Masalahnya alam semesta ini ya, cuma satu. Alam semesta orang kristen, orang Hindu, muslim atau Tionghoa, sama saja. Tapi entah kenapa, manusia meyakini dzat yang mengelolanya berbeda. Mungkinkah yang dikelola satu, tapi pengelolanya begitu banyak?

Pertanyaanya, apakah tuhan kristen hanya mengatur dunia buat orang kristen. Apakah tuhan Hindu hanya mengatur perputaran bumi khusus umat Hindu?

Wong alam semestanya cuma satu.

Jadi ketika Deddy Corbuzier pindah agama, saya rasa, dia hanya sedang mengubah tata cara mendekati tuhan. Sejatinya ia tetap meyakini sesuatu yang di luar dirinya. Dia tetap meyakini sesuatu Dzat yang begitu perkasa yang mengatur seluruh kehidupannya.

Saya pernah bertanya pada teman yang berpindah agama : apa isi permintaan dalam doamu sekarang berbeda? Ternyata sama. Ketika dulu ia kristen, ia sering berdoa meminta berkah untuk kehidupanya. Saat jadi muslim, yang diminta sama juga. Hanya jenis mengucapannya saja yang berbeda.

Bukan hanya pindah beda agama saja yang membuat manusia berbeda cara mendekati tuhan. Bahkan dalam satu agama, berpindah mazhab juga ikut mengubah tata cara mendekati Tuhan.

Teman saya yang dibesarkan dari tradisi Suni, ketika mengubah keyakinan jadi Syiah, tata cara beragamanya juga berubah. Ia misalnya, kalau sholat tanganya lurus. Gak bersedekap.

Teman saya yang tetiba jadi wahabi beda lagi. Dulu ia sering berziarah ke makam orang tuanya. Kini gak lagi. Dulu ia sering ikut acara sholawatan. Sekarang malah membidah-bidahkan.

Dulu teman perempuan saya hanya memakai jilbab biasa.
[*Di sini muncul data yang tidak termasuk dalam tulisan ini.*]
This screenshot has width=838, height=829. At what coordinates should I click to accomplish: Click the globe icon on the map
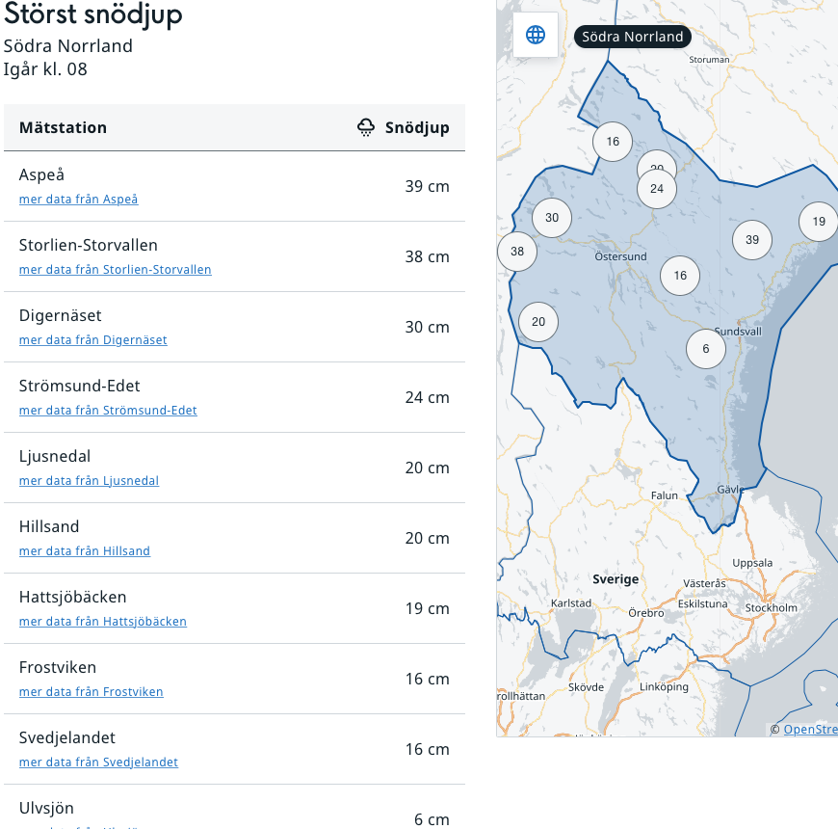pos(536,36)
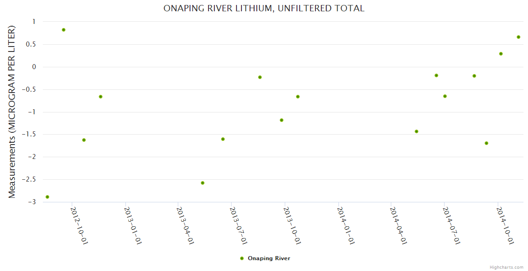This screenshot has width=528, height=271.
Task: Toggle the Onaping River series legend label
Action: [x=269, y=258]
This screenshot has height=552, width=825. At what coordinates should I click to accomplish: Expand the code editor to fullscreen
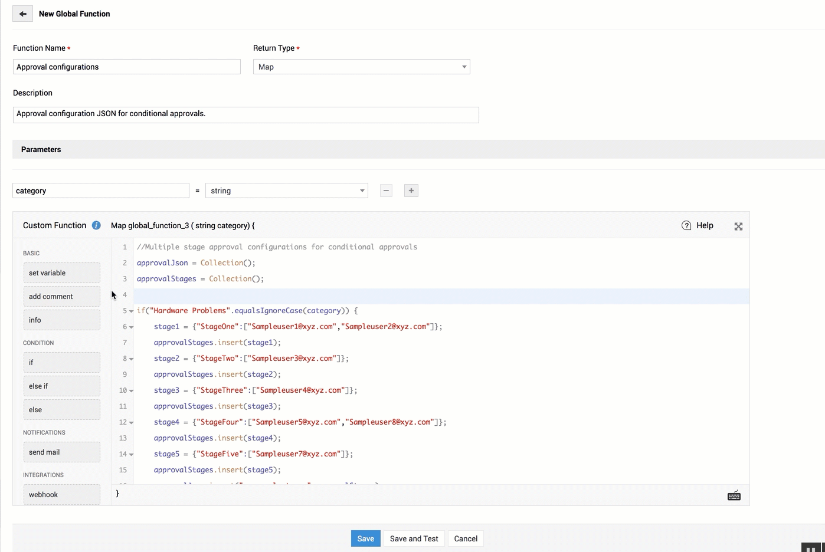coord(738,226)
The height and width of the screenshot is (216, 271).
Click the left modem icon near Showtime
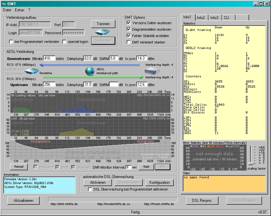(x=31, y=72)
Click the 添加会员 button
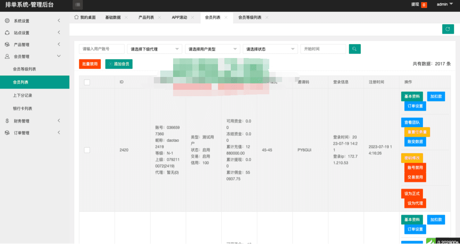 click(119, 64)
Model pendek. Sekarang ia memakai baju gedombrangan warna hitam. Teman lelaki kini meyakani lelaki harus berjenggot, mengikuti sunnah Nabi. Meski karena ia orang Indonesia asli, jenggotnya cuma ada empat lembar.
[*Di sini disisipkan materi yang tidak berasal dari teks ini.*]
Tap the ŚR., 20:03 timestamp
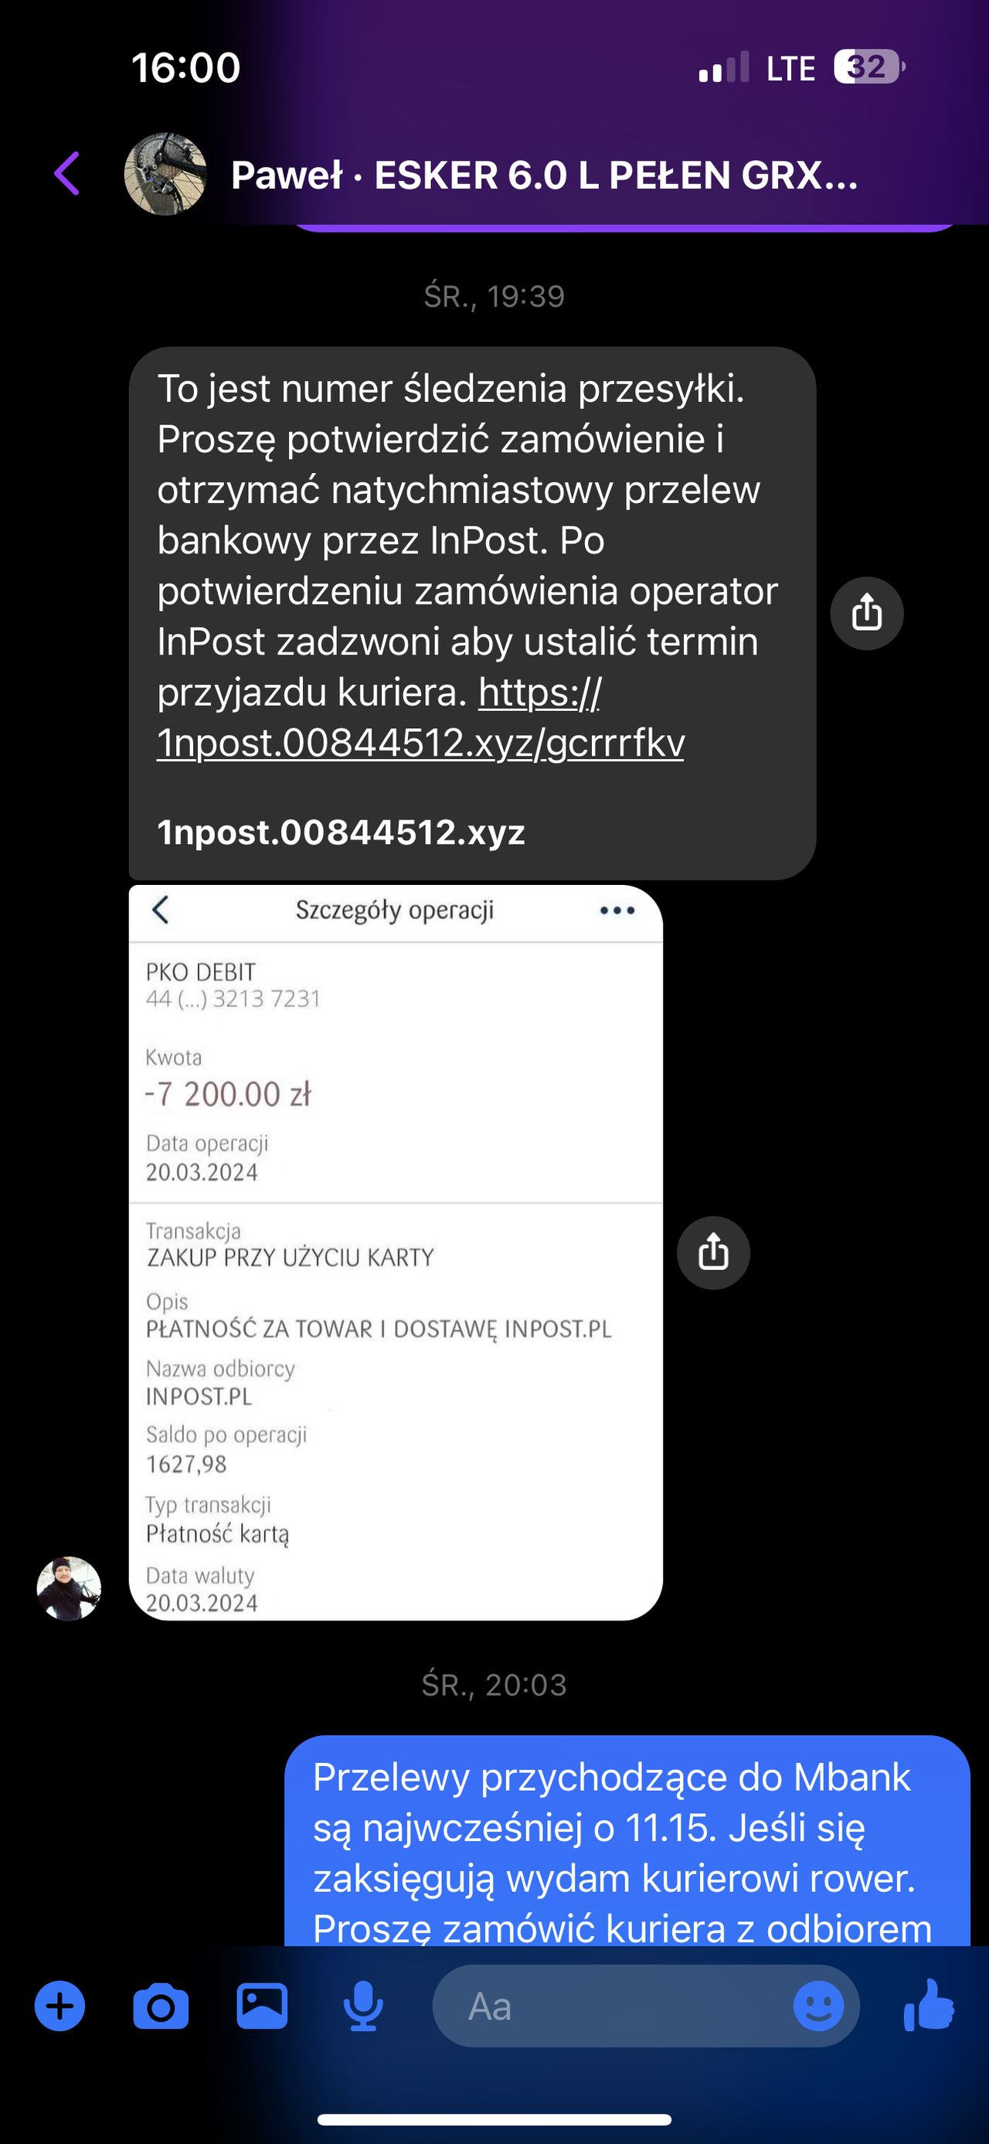 pos(494,1685)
Begitupun penganut kristen. Mereka yang mengikuti mazhab kharismatik berbeda tata cara ibadahnya dengan pengikut mazhab lainnya. Cara nyanyinya di gereja juga berbeda. Kalau Anda penganut kristen terbiasa ibadah di gereja Advent misalnya, pasti akan kaget juga jika ikut jemaah kharismatik.

Ada jemaah gereja yang meyakini seorang gembalanya bisa turun naik ke surga, bolak-balik. Ada juga jemaah gereja lain yang menertawakan doktrin itu. Padahal sama-sama kristen.

Umat Hindu India dengan umat Hindu Bali, gak sama ibadahnya. Di India tidak dikenal hari raya Nyepi.

Ada orang yang pindah agama. Ada orang yang hanya pindah mazhab atau aliran, tapi tetap seagama. Intinya sama. Mereka sama-sama mengganti cara ibadahnya untuk berdekatan dengan tuhan.

Kehidupan tidak akan terganggu cuma karena seseorang pindah agama. Itu urusan dia pribadi.

Kehidupan akan terganggu apabila ada yang pindah agama, lalu menjelek-jelekkan agama sebelumnya. Sebab itu menyakiti banyak orang.

Kehidupan juga akan terganggu apabila orang pindah mazhab, lalu hobbi membidahkan dan mengkafirkan orang yang berbeda aliran dengannya.

Di Bumi yang sama hidup orang dengan berbagai agama dan keyakinan. Apakah sesungguhnya Tuhan yang pengelola alam raya dan kehidupan manusia jadi berbeda, hanya karena manusia berbeda agama?

"Di Indonesia ini, masuk Islam, masuk kristen, masuk Buddha gak dilarang mas. Yang gak boleh kalau kita masuk HTI," ujar Abu Kumkum.